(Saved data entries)
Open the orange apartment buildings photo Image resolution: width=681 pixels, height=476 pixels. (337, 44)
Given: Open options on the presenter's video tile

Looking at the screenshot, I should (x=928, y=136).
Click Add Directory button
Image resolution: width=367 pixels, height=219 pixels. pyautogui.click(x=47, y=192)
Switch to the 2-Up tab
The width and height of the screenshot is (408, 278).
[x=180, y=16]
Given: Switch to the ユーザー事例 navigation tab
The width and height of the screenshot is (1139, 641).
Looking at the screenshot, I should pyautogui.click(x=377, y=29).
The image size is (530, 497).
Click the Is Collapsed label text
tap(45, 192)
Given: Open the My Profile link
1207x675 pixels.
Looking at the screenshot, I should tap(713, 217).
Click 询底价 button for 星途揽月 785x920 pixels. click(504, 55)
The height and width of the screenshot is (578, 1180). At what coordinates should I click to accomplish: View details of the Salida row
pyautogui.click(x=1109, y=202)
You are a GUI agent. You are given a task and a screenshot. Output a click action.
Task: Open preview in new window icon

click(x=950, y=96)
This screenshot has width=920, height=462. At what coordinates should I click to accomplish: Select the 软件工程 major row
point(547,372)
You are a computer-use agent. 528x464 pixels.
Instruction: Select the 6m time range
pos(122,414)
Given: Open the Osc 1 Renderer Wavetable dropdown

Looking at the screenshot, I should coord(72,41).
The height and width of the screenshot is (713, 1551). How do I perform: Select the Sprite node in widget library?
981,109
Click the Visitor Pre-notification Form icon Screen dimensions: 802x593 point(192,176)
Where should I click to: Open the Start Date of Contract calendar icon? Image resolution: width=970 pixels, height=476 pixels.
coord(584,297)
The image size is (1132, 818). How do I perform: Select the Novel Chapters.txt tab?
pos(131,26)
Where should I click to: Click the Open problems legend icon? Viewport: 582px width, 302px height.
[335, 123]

# [What to do]
The required answer is each line of the entries containing the string "agent".

# [Reply]
You are a GUI agent. You are given a task and a screenshot. Output a click action.
You are a computer-use agent. 528x464 pixels.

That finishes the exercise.